Activity: Write out precisely the lines beginning with the line that contains "Open the 公式选股" and ending with the last line of the entries, and no other lines.
********
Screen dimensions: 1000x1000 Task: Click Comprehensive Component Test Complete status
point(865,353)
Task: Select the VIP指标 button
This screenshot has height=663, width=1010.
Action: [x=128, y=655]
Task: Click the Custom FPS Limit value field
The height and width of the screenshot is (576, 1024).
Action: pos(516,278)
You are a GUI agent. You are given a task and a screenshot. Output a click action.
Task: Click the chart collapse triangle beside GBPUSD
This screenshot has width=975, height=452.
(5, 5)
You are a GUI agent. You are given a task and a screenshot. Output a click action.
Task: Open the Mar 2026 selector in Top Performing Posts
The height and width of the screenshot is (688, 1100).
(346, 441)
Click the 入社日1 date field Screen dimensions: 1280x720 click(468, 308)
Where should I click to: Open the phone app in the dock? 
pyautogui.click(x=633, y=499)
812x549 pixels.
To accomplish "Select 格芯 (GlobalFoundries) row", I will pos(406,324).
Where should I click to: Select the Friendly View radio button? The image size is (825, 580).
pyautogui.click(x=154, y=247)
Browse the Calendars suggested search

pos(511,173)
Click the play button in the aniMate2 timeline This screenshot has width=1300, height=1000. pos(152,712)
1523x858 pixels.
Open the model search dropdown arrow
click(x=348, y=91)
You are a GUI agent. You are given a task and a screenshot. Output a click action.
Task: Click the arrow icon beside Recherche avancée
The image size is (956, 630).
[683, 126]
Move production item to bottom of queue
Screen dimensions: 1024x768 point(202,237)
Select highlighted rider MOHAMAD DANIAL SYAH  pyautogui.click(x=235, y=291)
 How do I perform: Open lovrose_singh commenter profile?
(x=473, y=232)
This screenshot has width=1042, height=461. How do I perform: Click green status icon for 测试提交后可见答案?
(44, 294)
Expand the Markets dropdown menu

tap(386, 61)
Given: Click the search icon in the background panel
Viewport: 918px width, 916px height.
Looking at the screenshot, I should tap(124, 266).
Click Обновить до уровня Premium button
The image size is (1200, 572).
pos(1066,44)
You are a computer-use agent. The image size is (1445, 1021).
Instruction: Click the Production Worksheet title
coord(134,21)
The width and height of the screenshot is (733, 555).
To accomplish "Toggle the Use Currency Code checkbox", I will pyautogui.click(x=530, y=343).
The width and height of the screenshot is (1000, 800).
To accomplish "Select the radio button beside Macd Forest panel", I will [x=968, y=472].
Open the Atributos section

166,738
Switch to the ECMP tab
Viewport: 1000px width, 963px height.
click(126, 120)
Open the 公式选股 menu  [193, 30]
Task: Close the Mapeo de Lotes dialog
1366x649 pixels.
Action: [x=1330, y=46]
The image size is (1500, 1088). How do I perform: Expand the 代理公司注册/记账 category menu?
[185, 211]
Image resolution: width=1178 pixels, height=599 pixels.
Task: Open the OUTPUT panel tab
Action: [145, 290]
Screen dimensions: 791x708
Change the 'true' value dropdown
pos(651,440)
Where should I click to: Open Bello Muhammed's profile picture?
********
Exercise output:
Open the 公式选股 menu  [193, 30]
Task: Close the Mapeo de Lotes dialog
1366x649 pixels.
Action: [x=1330, y=46]
The image size is (1500, 1088). How do I perform: Expand the 代理公司注册/记账 category menu?
[185, 211]
Image resolution: width=1178 pixels, height=599 pixels.
Task: Open the OUTPUT panel tab
Action: [145, 290]
Screen dimensions: 791x708
Change the 'true' value dropdown
pos(651,440)
Where should I click to: Open Bello Muhammed's profile picture?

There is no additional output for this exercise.